FDBLucene is a new project to store Lucene indexes into FoundationDB while providing high performance for both indexing and searching.
Requires Apache Maven to build:
Run mvn clean install -DskipTests
Requires a local FoundationDB cluster
to be installed and running.
Run mvn test
to run the unit tests included in src/test
.
This repository contains two different approaches to storing Lucene indexes in FoundationDB. At this time the FDBDirectory approach is active candidate.
These classes implement a subset of Lucene's features.
The principal advantage of this approach over FDBDirectory is that it removes the need for an exclusive writer. Multiple instances of FDBIndexWriter can safely add, update or delete documents from the same index concurrently.
DATA.md describes the format of the keys and values used to build the index and serve requests.
We are no longer using;
- the IndexWriter class
- the notion of a Directory
- the notion of a Codec
- Field numbers
FDBIndex{Reader,Writer} only implements a subset of Lucene's features though more may be added over time. DocValues and Points are not completely supported but numeric lookup and range querying is possible with FDBNumericPoint and sorting by number with the standard NumericDocValuesField class.
This class is a full implementation of Lucene's Directory abstraction.
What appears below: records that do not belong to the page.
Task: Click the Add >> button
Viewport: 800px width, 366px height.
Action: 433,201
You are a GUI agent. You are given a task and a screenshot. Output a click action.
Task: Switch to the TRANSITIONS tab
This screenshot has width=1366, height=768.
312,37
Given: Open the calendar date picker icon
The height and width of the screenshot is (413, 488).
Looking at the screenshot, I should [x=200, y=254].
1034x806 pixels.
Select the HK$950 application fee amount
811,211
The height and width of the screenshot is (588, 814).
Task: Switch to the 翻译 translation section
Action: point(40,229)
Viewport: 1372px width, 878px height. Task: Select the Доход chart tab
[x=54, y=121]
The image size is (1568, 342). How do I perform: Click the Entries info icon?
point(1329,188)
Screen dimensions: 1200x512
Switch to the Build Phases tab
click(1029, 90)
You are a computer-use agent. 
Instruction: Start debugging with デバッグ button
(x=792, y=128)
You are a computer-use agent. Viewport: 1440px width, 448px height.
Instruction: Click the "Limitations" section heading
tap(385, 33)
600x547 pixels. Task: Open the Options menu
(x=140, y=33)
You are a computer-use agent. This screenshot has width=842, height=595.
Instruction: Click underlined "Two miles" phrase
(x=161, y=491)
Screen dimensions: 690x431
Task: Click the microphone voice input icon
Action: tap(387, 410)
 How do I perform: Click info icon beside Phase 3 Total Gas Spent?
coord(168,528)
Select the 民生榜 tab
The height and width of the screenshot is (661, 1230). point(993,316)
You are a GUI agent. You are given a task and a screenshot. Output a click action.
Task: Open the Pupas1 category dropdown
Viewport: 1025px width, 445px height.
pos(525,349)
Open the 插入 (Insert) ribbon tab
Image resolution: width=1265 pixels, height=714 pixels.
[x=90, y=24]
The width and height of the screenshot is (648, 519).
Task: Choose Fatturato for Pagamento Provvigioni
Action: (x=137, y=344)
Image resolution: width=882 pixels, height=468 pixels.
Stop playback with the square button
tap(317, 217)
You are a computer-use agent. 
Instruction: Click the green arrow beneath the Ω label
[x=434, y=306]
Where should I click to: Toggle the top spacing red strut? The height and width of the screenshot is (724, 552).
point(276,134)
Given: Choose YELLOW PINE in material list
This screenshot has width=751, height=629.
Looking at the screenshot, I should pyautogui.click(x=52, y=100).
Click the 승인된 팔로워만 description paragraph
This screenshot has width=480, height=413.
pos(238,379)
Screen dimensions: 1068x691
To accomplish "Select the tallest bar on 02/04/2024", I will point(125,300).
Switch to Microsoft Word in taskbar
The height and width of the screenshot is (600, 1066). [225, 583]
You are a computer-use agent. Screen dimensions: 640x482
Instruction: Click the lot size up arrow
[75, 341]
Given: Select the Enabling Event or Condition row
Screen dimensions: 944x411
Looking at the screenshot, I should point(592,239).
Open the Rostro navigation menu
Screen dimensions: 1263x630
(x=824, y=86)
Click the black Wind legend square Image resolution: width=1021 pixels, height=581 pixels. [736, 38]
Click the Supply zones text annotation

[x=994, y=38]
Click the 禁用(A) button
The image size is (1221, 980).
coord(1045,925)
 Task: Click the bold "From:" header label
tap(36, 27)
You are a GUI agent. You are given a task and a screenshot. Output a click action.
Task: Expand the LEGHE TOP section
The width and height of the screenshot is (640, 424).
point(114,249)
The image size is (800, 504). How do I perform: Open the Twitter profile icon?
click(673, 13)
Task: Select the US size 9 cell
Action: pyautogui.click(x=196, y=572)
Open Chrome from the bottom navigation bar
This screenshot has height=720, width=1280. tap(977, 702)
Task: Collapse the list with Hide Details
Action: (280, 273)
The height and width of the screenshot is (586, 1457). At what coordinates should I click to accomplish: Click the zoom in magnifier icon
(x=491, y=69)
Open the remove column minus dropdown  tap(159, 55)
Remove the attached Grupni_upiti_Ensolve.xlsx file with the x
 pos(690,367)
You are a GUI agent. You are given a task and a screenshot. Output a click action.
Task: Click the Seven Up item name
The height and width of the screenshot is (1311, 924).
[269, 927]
Lucene expects to write to disk (via a file system) and uses an inverted index for this reason. To balance the optimal on-disk format with the need to efficiently update an index, Lucene creates multiple "segments". Each of these segments is an index in its own right, though Lucene makes it easy to search across all segments.
Because Lucene assumes a file system, it defines its own transactional semantics. Firstly, a lock file is used to ensure there is only a single writer to the index at a time. Secondly, data that is written to a file is not required to be visible until the file is closed. Finally, there is a central file (called the segments file) which names the other files in the directory which constitute the index. This allows Lucene to build files in the index without making them immediately visible. The segments file is itself updated atomically.
These design decisions within Lucene guide us to where, and whether, to
apply FDB transactional semantics. When writing to a new file, for
example, we have no need to put a transaction around the data we're
writing. FoundationDB, of course, requires one, but it has no semantic
meaning to Lucene. We can therefore buffer as much data as we like to
form an optimal transaction size. In contrast, the rename
method
is atomic.
FDBDirectory stores all its data in FoundationDB using a user-specified key prefix, represented as a Subspace. Each file within the index is given a unique number, generated by a per-index counter entry. Binary data within the file are stored as pages. This is essentially the https://apple.github.io/foundationdb/largeval.html pattern.
Lucene creates empty files, fills them with data by appending, and
then closes them. The files are never updated again. They are
therefore highly cacheable. FDBLucene exploits this property by
caching every page
that it reads from any file. The behaviour, and
capacity, of that cache is configurable by the user as FDBLucene uses
Apache JCS (http://commons.apache.org/jcs/). The cache for an
individual file is only valid until the enclosing Directory is closed
in order to avoid any cache coherency issues if an index is deleted
and recreated.